Now you might argue that it doesn't make sense to have a client update a single field like that. That an "accept" action would simply take a debt ID and do that behind the scenes. True, but any update action in a system that takes an entity and attaches it is vulnerable to this tampering, and importantly, any entity associated with that entity via it's references.

Even using a view model is not immune to this form of tampering. If you use a tool like Automapper to map entities to view models, but then use Automapper to map view model's back to entities you can expose yourself to the same unintended changes, though to a lesser degree provided those view models limit the data visible. 

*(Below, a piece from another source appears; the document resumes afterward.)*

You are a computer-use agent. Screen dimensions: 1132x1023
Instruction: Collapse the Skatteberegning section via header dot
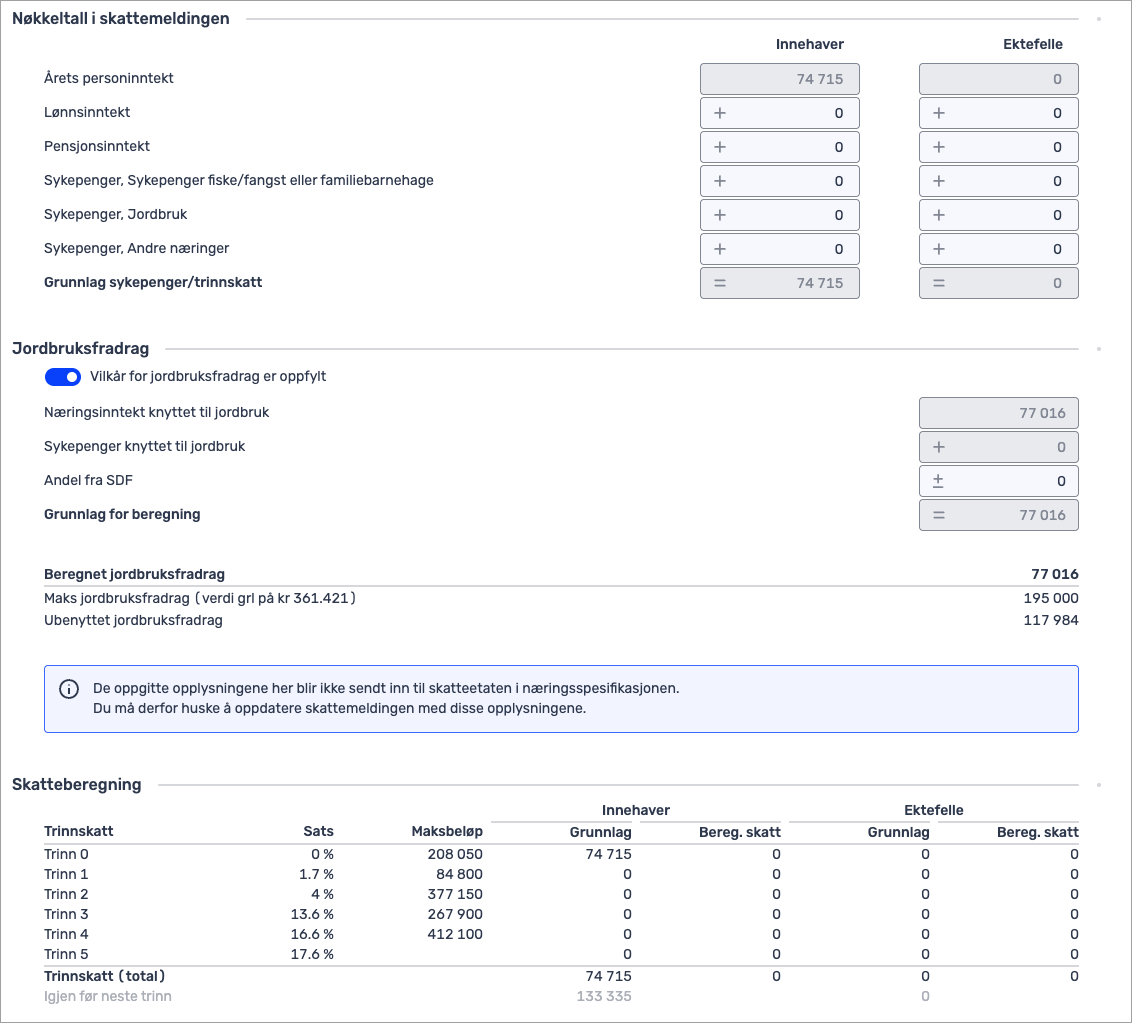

In any case, *never* trust the data coming back from the client. Even if it's an action that just accepts a debt ID, verify that the debt ID actually belongs to the currently authenticated user. *always*. If it isn't, log the user out immediately, and log the attempt to notify administrators. You either have a bug that should be fixed, or someone actively trying to circumvent or compromise the system.

2. Performance

Now point #1 should be enough, but if you've chosen to pass entities anyways, and are validating everything coming back from the client, the second reason you should reconsider using entities is that sending entities incur a performance cost, and are easily susceptible to serious performance issues. One issue that I see commonly tripping up users around entity framework is lazy loading where they pass entities to the client. When MVC /  Web API go to send entities back to the client, the serializer touches each property on the entity. Where that property is a lazy-loadable proxy method, that touch triggers off a lazy-load call. Each of those loaded entities then have each of their properties touched to be serialized, triggering more lazy loads. What is worse is that where you might have loaded 20 rows for search results, the lazy loads for each of those 20 entities and their children will be performed 1 by 1, not using the criteria you used to load the 20 parent entities as if would have been the case if you used .Include() to eager load them. The simple work-around is to eager load everything, but that means eager loading absolutely everything associated with that entity, whether you intend to display it or not.

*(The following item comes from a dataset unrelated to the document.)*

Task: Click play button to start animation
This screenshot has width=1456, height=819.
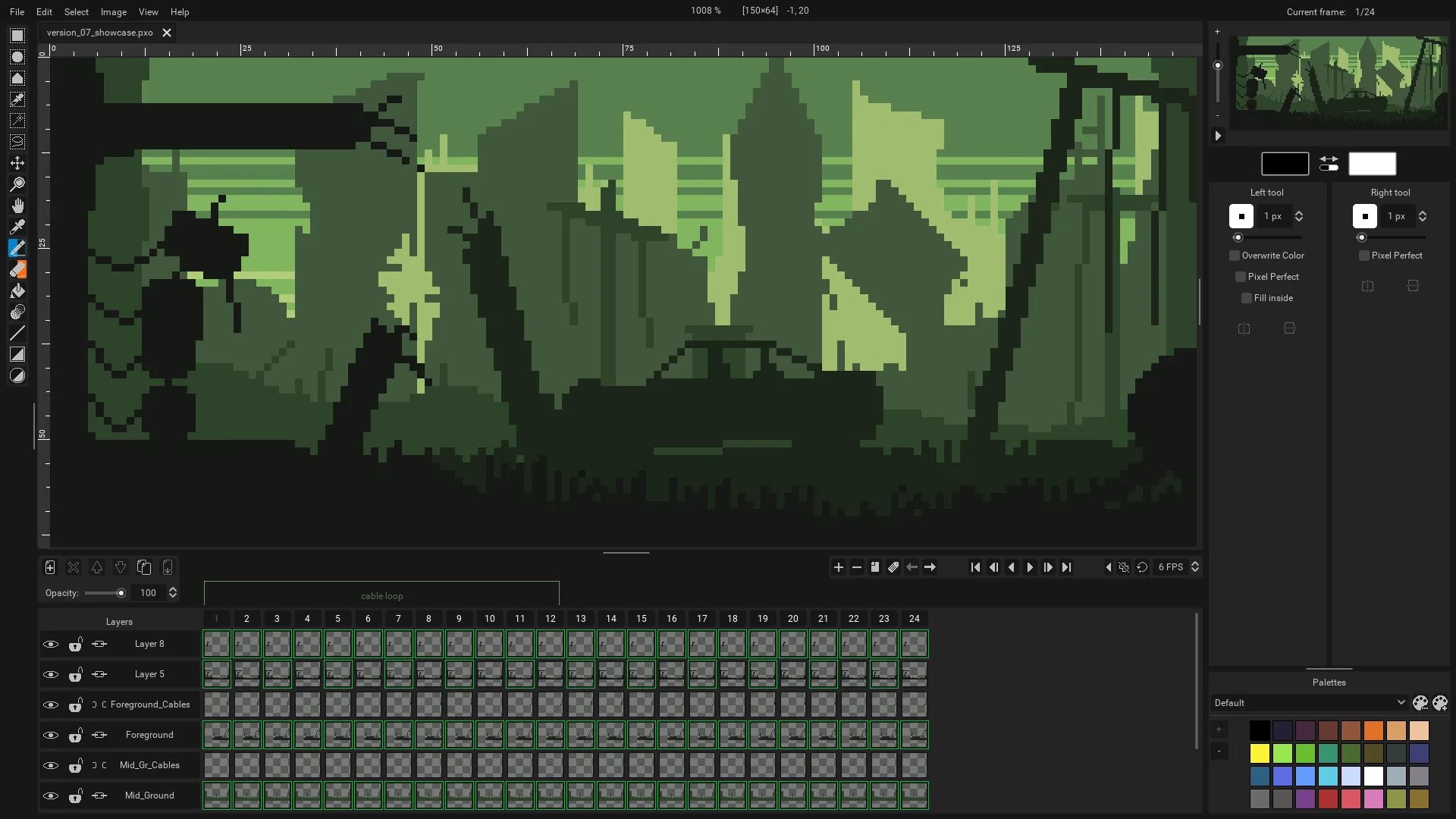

Even in this case we are now faced with a situation where we are loading dozens of columns of data where we might only want to display a handful. That is extra work and memory for your database to provide those unnecessary columns, little to no optimization the database can do with indexes, extra data across the wire to your app server, then extra data across the wire to the client, and extra memory needed on both the app server and client. How much faster would it be responding if it just queried and returned that handful of columns? It's noticeable.

Addressing these issues

The simple answer to avoid these issues? Use view-models. A view model is a POCO (Plain 'ol C# Object) that contains just the data you want your view to see, and the IDs you will need to perform any action from that view. Automapper now provides support for the IQueryable interface and Linq integration via the .ProjectTo() method which can pass through the Select criteria that the database will need to pass back just what is needed for the view-model. The client doesn't see anything it shouldn't, and the data is optimal for performance by not sending anything that isn't needed.

When it comes to getting those view models back: Trust nothing. Every operation and update absolutely must be authenticated and have all applicable IDs resolved back to the user. Any deviation should be logged and generate an alert to administrators.

Conclusion


Hopefully this helps convince developers to reconsider ideas to pass entities between their controllers and views / API consumers.  If you are working on a system that does pass entities around, at least at a minimum be sure to test your client with the debugger tools thoroughly to see exactly what data is being exposed, and ensure that every screen and action is properly guarding against JSON data tampering.